**ТЕКСТ ДЛЯ ЧТЕНИЯ**

Возвращение к творчеству давалось Александру Бестужеву трудно, он понимал, что продолжение пройденного было уже невозможно в новых суровых условиях последекабрьской эпохи. «Я не знаю, что писать? Свет далек, историческое невозможно в этакой глуши», — признавался Бестужев. И все же вскоре его голос, казалось, навеки замолкнувший, донесся из Сибири до русских читателей. Бестужевские произведения без обозначения имени автора или под псевдонимами начинают появляться в печати.
В 1827 году Бестужеву разрешили печататься. Первые его повести «Испытание» и «Вечер на Кавказских водах» появились в журнале «Сын отечества и Северный архив» в 1830 году. Но это уже произведения в стиле классических повестей романтического журнала «Московский телеграф» — остросюжетные, занимательные, насыщенные стремительными диалогами, каламбурами, словесными фигурами. В них слились современная тема и витиеватый стиль «марлинизма», и близкий в свое время к декабристам критик Орест Сомов отметил в этих повестях «странную яркость слога», стиль «слишком изысканный» — словом, все основные черты зрелой прозы Марлинского, окончательно сформировавшиеся по нормам романтической эстетики, согласно требованиям редактора Н. А. Полевого.
Один из передовых русских журналов «Московский телеграф» стал для Бестужева главным литературным ориентиром, помогающим ему достичь своих целей и в то же время приблизиться к группе писателей-единомышленников, к влиятельному течению в литературе русского романтизма. Определяя свое отношение к романтику Полевому и его журналу, Бестужев пишет: «Я считаю «Телеграф» лучшим журналом, по убеждению».

**ВЫДЕРЖКИ ИЗ ДАННЫХ**
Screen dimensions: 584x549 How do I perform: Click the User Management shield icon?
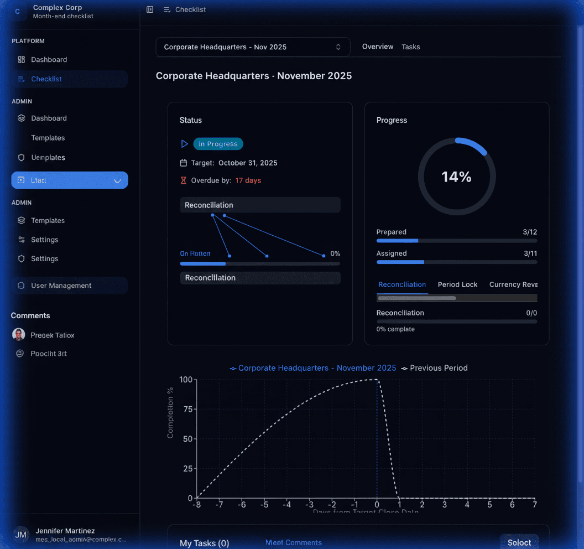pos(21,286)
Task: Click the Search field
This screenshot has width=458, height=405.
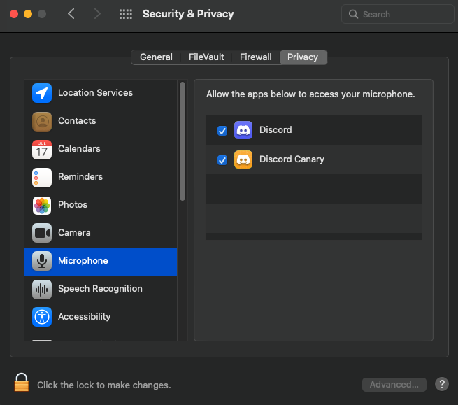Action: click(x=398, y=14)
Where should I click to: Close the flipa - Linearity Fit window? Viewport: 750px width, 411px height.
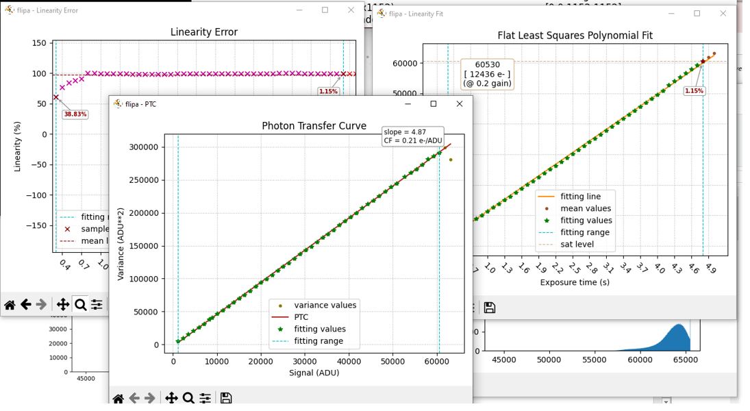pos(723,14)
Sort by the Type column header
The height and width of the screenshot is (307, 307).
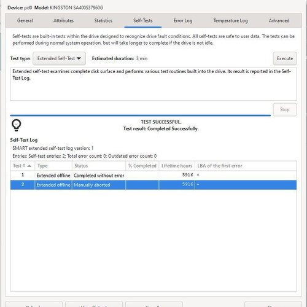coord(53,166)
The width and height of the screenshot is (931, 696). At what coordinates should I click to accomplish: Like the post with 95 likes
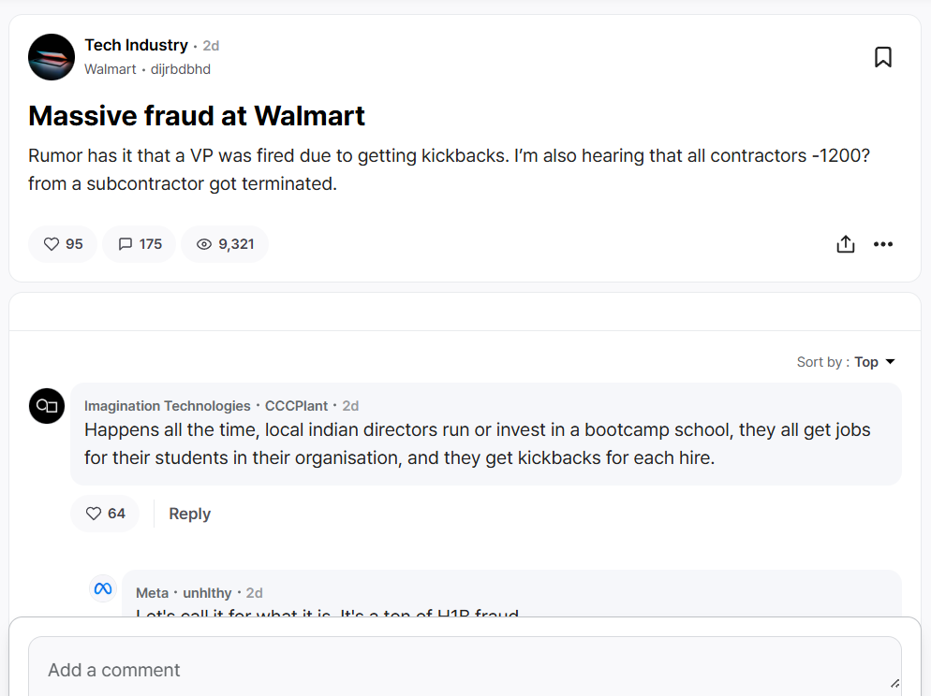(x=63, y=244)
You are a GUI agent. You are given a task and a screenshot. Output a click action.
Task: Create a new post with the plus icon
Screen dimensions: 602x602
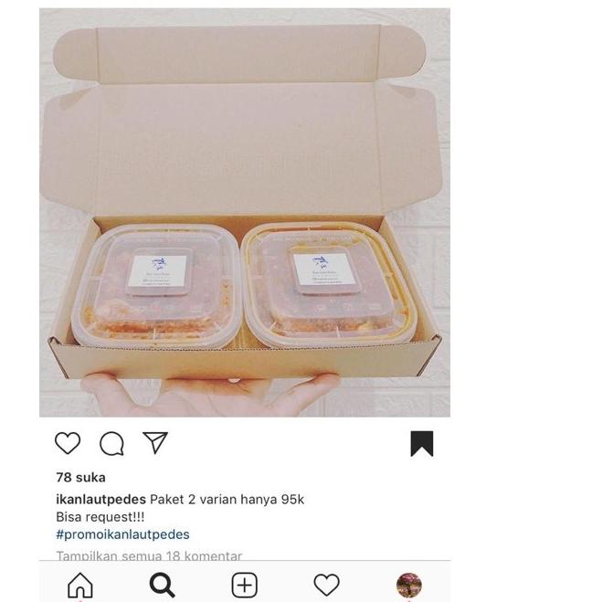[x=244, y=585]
--
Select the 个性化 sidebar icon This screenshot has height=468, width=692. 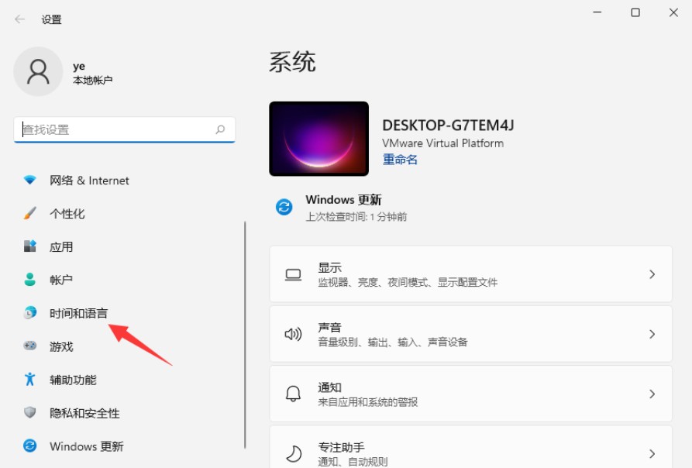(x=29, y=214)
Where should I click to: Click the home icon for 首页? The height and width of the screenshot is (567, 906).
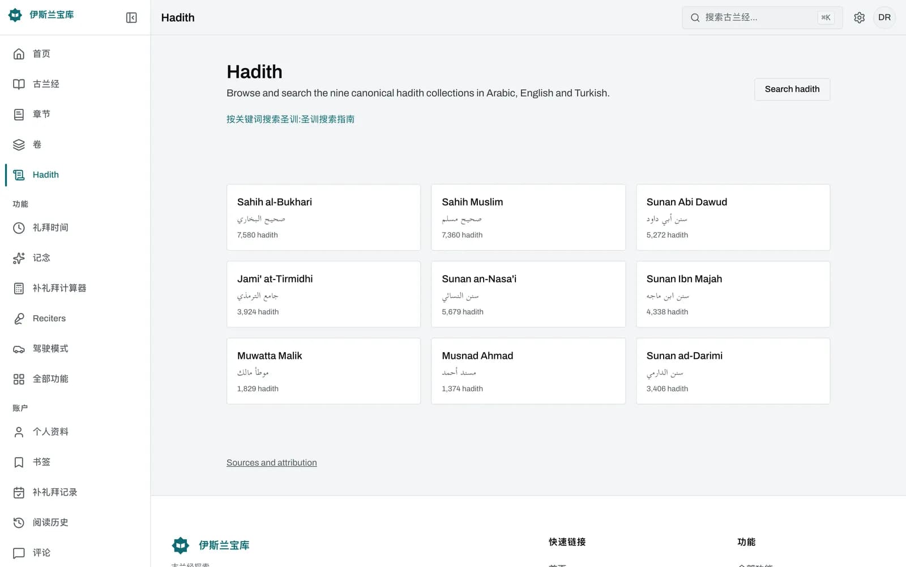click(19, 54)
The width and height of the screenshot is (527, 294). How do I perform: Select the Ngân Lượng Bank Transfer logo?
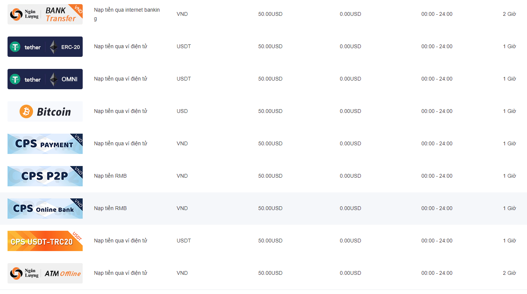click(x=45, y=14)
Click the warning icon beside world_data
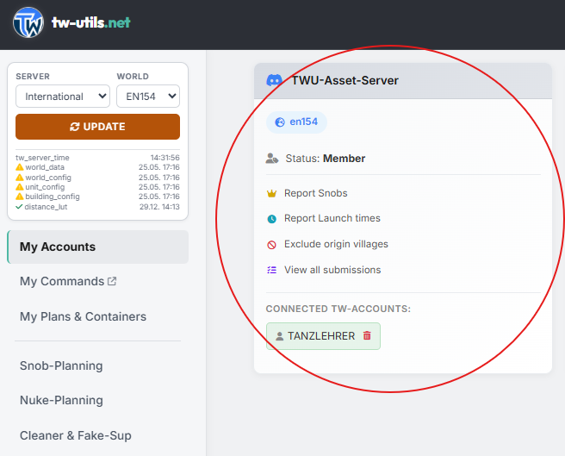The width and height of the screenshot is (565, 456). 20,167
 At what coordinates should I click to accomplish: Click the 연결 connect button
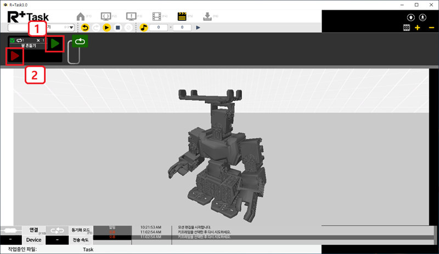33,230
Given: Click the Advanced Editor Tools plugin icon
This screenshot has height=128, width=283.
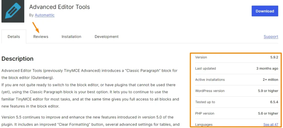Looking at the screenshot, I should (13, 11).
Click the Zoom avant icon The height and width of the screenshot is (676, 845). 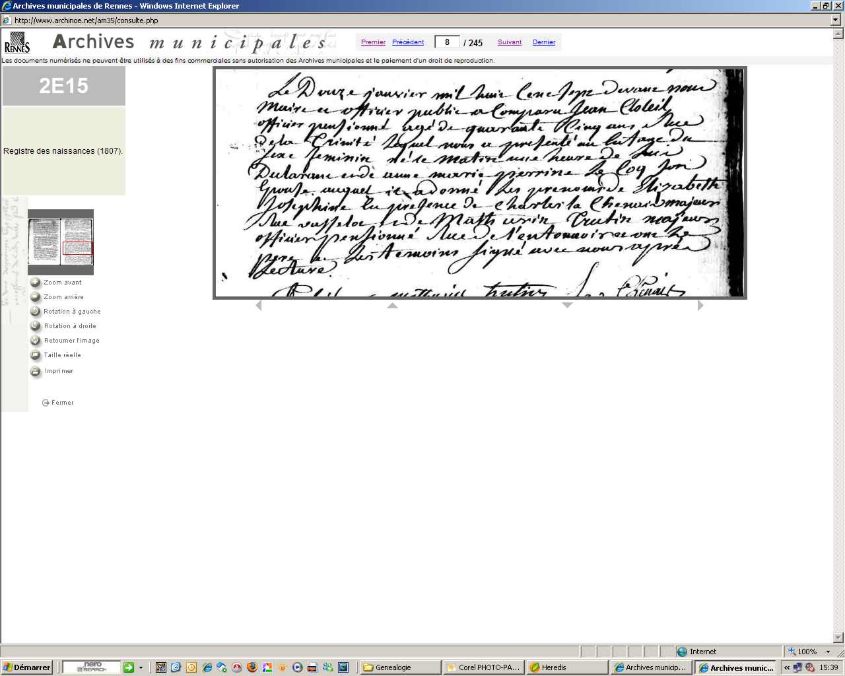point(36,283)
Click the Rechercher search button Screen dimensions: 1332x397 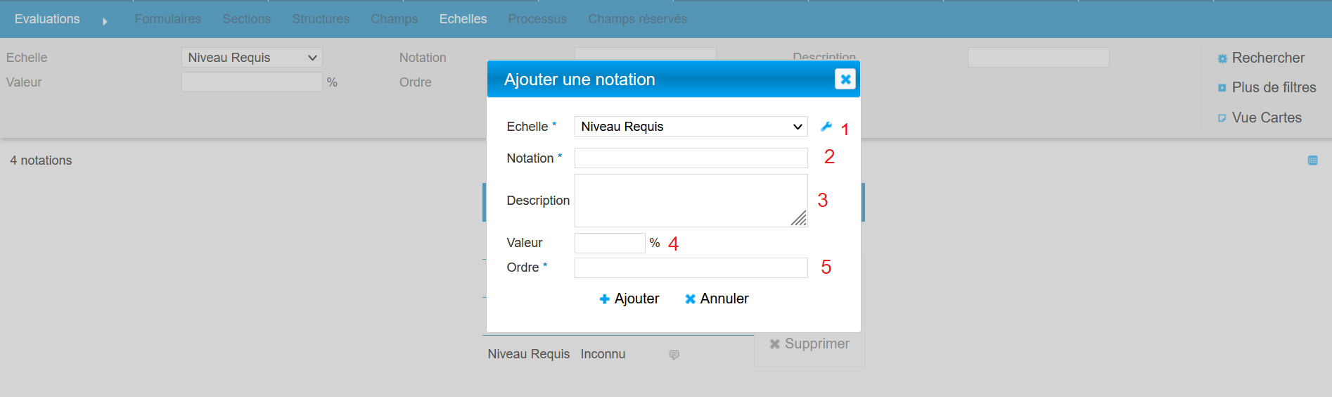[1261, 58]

**ЗАДАНИЕ 1**
Переведите на английский язык предложение из текста о Бестужеве: «В 1827 году Бестужеву разрешили печататься».
**ЗАДАНИЕ 2**
Какой критик, согласно тексту о Бестужеве, отметил в его повестях «странную яркость слога»?
**ЗАДАНИЕ 3**
Повторите дословно фрагмент текста о Бестужеве, начиная со слов «Возвращение к творчеству» и продолжая до слов «появляться в печати.».
Приведенные данные представляют собой самостоятельный материал.

**РЕЗУЛЬТАТ ВЫПОЛНЕНИЯ 1**
In 1827, Bestuzhev was permitted to publish.

**РЕЗУЛЬТАТ ВЫПОЛНЕНИЯ 2**
Орест Сомов.

**РЕЗУЛЬТАТ ВЫПОЛНЕНИЯ 3**
Возвращение к творчеству давалось Александру Бестужеву трудно, он понимал, что продолжение пройденного было уже невозможно в новых суровых условиях последекабрьской эпохи. «Я не знаю, что писать? Свет далек, историческое невозможно в этакой глуши», — признавался Бестужев. И все же вскоре его голос, казалось, навеки замолкнувший, донесся из Сибири до русских читателей. Бестужевские произведения без обозначения имени автора или под псевдонимами начинают появляться в печати.